Altre storie si intrecciano al dramma delle nostre genti, quelle dei croati, dei domobranci sloveni e dei cosacchi che, in Carnia, Friuli e Istria trovarono la morte per mano dei medesimi sicari, i partigiani titini.
Traditi da Jalta, scriverà qualche storico nel dopoguerra. Sacrificati sull'altare della real politik, potremmo aggiungere noi. La resistenza titina ha le dimensioni di un esercito, con un ruolo importante nella guerra ai tedeschi lungo tutta la penisola balcanica. Gli alleati occidentali operano ormai da anni al fianco del Maresciallo che, un decennio più tardi, divverrà prezioso collaboratore nel contesto dell' Europa orientale, poiché primo paese comunista a ribellarsi ai diktat di Mosca.

E poi la promessa fatta a Stalin (le cui armate nel maggio '45 hanno preso Vienna dopo una strenue difesa germanica) di consegnare i russi traditori nelle mani dell'Armata rossa.
I festeggiamenti per la fine delle ostitlità in Europa (9 Maggio 1945) mascherano un volto di crudeltà svelato soltanto molti anni dopo. Lungo la Penisola i processi e le fucilazioni sommarie sono all'ordine del giorno, con il sangue che scorre copioso. Il sangue dei vinti, dirà Giampaolo Pansa. Nell' Italia nord orientale non sarà diverso: nelle foibe civili, fascisti, anche partigiani, rei di essere italiani o di non essere allineati con la politica della Jugoslavia comunista.

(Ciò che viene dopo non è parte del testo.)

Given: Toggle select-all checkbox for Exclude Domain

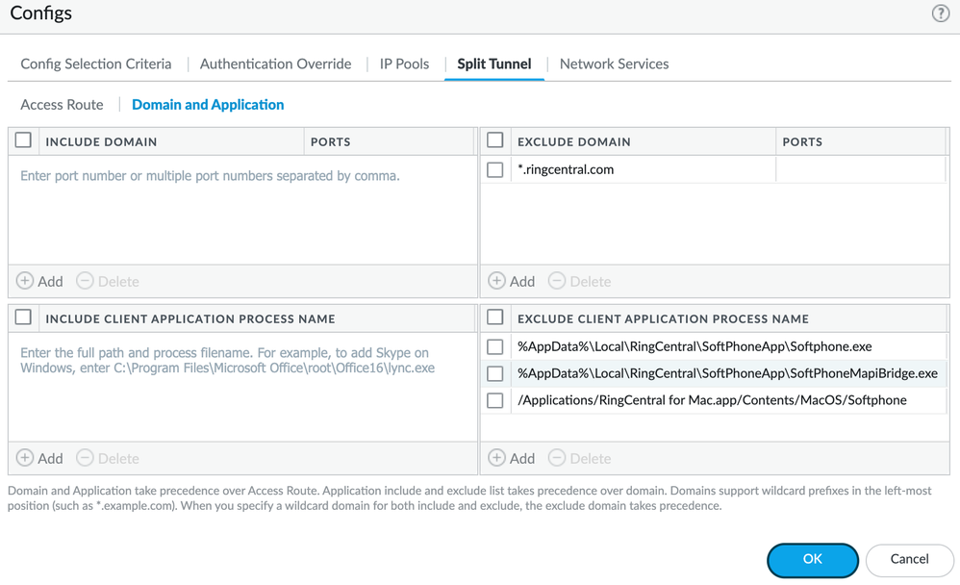Looking at the screenshot, I should click(495, 140).
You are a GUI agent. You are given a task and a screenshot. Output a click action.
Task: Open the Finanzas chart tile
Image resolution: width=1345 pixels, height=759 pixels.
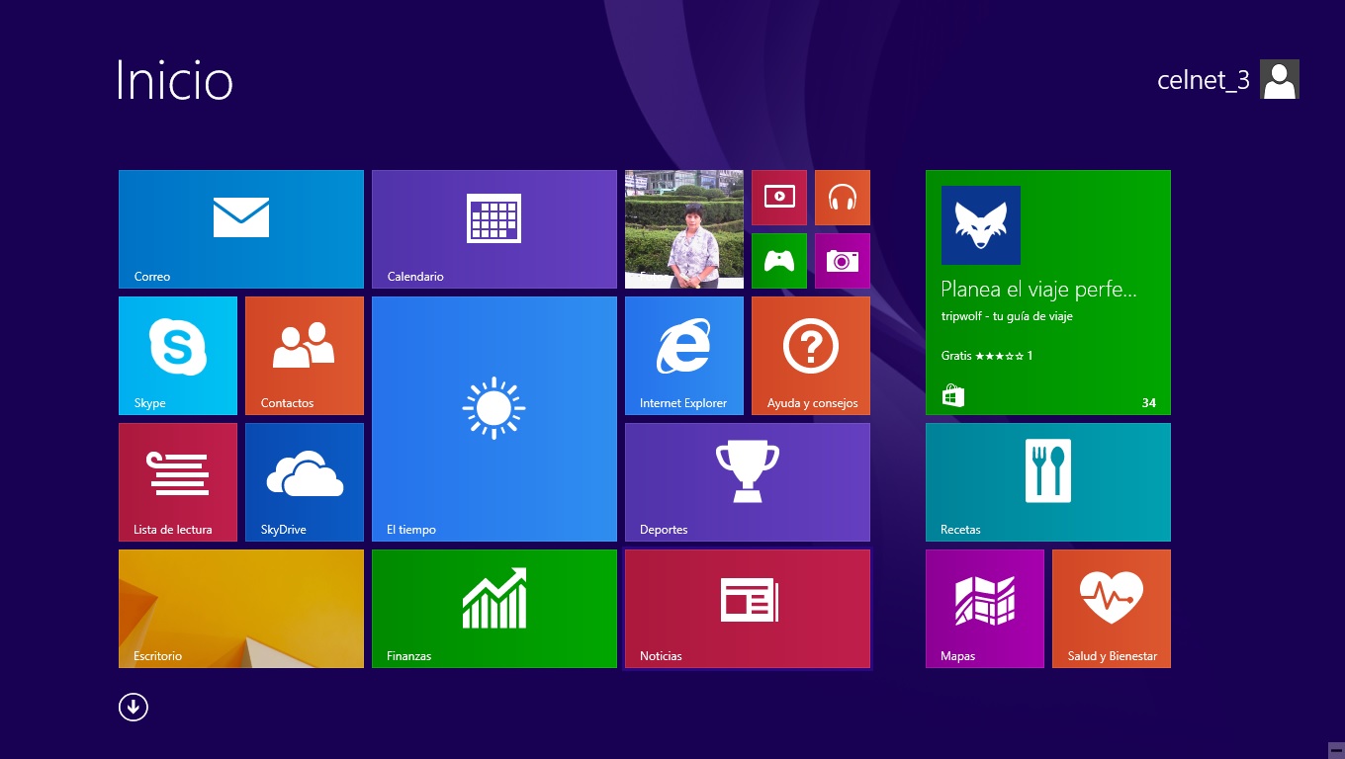(x=494, y=609)
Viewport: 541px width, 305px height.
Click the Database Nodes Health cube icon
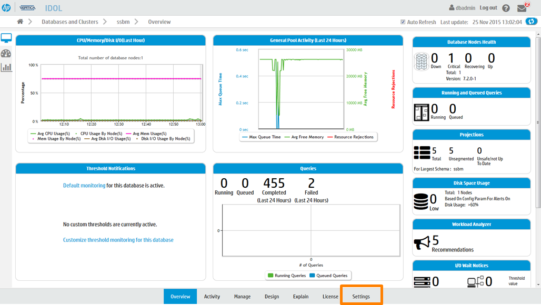click(x=422, y=60)
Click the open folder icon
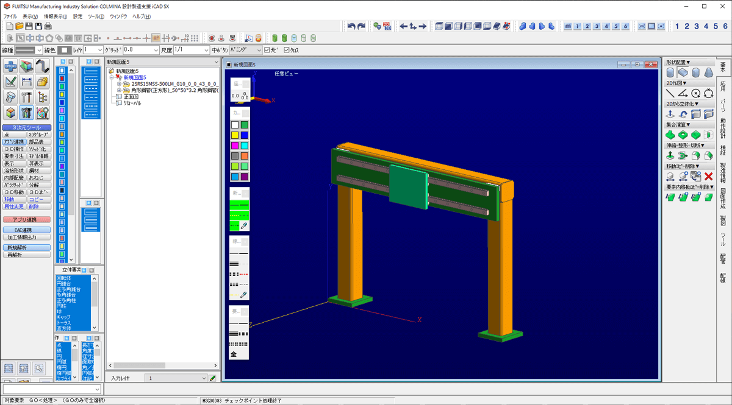Viewport: 732px width, 405px height. [20, 26]
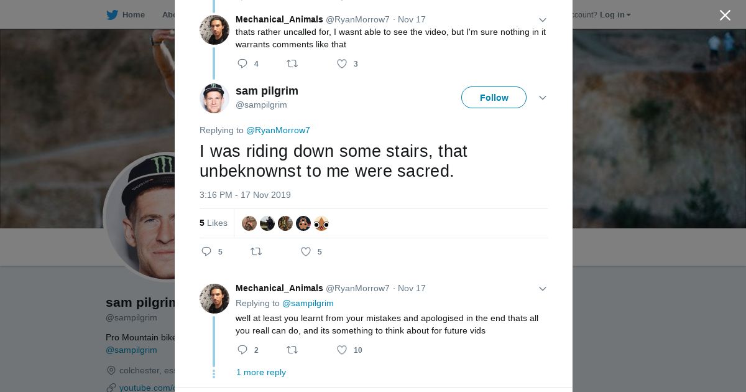The image size is (746, 392).
Task: Show 1 more reply
Action: point(261,372)
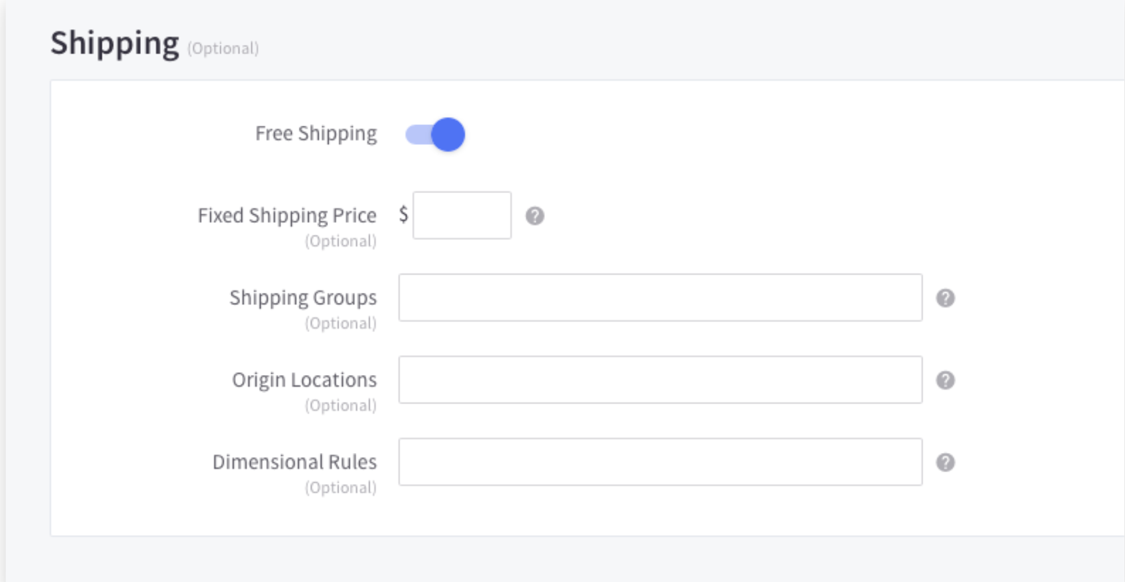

Con loro anche i cosacchi del Don, giunti nell'agosto del 1944 in Friuli con la speranza di fuggire dall'avanzare del fronte e di avere una propria terra, fuori dal controllo dell'odiata Urss. Poi i domobranci, miliziani sloveni e i croati dello Stato indipendente di Croazia. Genti diverse, militari con famiglie al seguito, decine di migliaia di persone 'venduti' dalle autorità britanniche a Tito, nel quadro dell'operazione Keelhaul, giro di chiglia. Marce della morte, fucilazioni sommarie e campi di internamento: nel 2001 le autorità slovene stimarono l'esecuzione di un numero di individui tra i 200 e i 250 mila.
Alla tragedia dei nostri connazionali se ne aggiunge un'altra, non meno terribile seppure certo meno nota. In quelle lande lontane la vita valeva meno di zero, sia che si fosse italiani, cosacchi o sloveni. Dietro a crimini orrendi la ragion di stato dei vincitori che, in virtù della ragion di stato, non ebbero remore rendersi complici di aguzzini desiderosi di sola vendetta, non di vera giustizia.